> [Estratto fornito]:
Il Papa parte per l’Africa, il viaggio piu’ difficile

CSI DA PAPA FRANCESCO

Abituato come e’ a gettare il cuore oltre ogni ostacolo c’e’ da scommettere che domenica prossima, 29 novembre Papa Francesco, riuscira’ contro tutto (e tutti) a realizzare il suo sogno di iniziare in Africa il Giubileo della Misericordia aprendo personalmente la Porta Santa della Cattedrale di Bangui. Probabilmente l’impossibilita’ di garantire la sicurezza dei fedeli, che i servizi francesi hanno invocato per tentare di convincere il Papa a rinunciare alla tappa del Centrafrica, determinera’ una riduzione del programma e Francesco celebrera’ una messa all’aeroporto e poi velocemente andra’ alla Cattedrale e tornera’ indietro rinunciando in particolare al gesto significativo ma molto pericoloso della visita alla Moschea prevista per lunedi’ 30. E invece il ritorno sara’ probabilmente anticipato al pomeriggio del 29.

> [Dati forniti]:
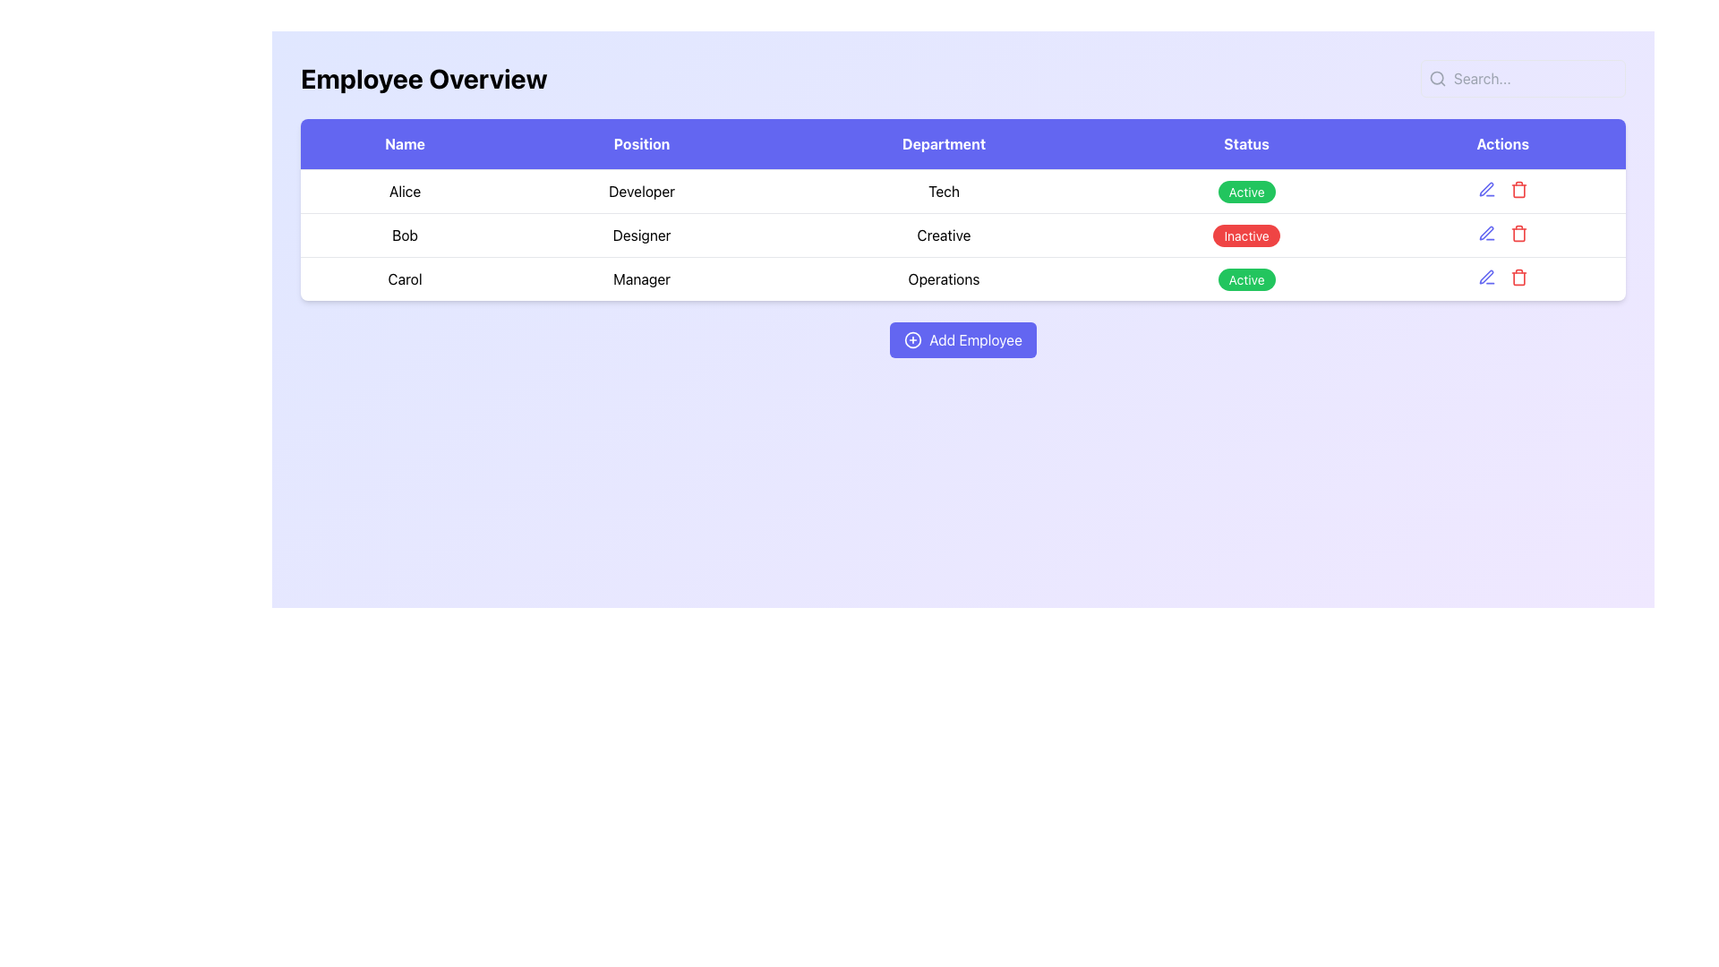 Image resolution: width=1719 pixels, height=967 pixels. What do you see at coordinates (1486, 190) in the screenshot?
I see `the indigo pencil icon button located in the 'Actions' column of the second row for 'Bob' in the 'Employee Overview' table to trigger the color change` at bounding box center [1486, 190].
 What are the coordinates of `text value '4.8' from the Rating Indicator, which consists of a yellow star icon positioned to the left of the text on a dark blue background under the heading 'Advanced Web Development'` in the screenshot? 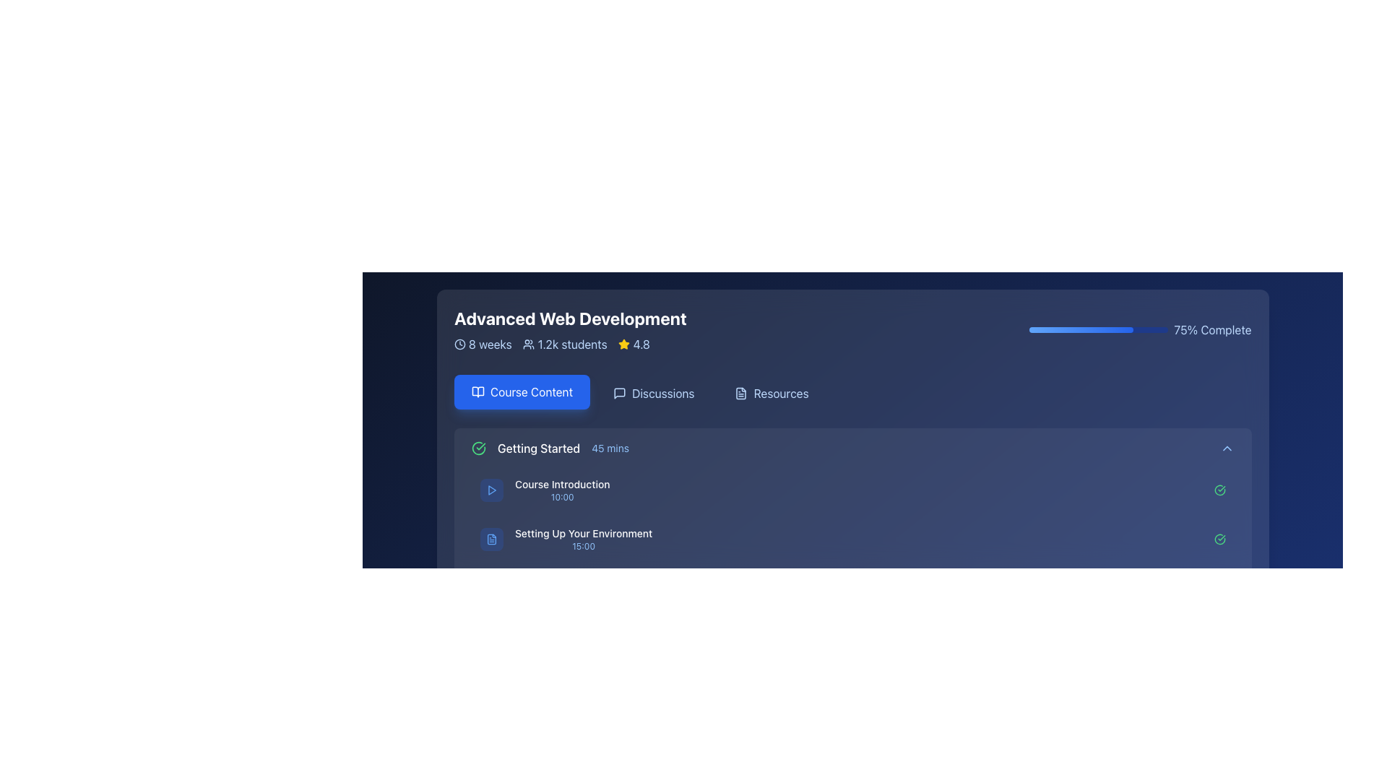 It's located at (634, 345).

> [Scopo dell'esercizio]:
Secondo l'estratto sul viaggio del Papa in Africa, quale porta Papa Francesco intende aprire personalmente per iniziare il Giubileo della Misericordia? Si faccia riferimento esclusivamente all'estratto.

> [Risultato dell'esercizio]:
La Porta Santa della Cattedrale di Bangui.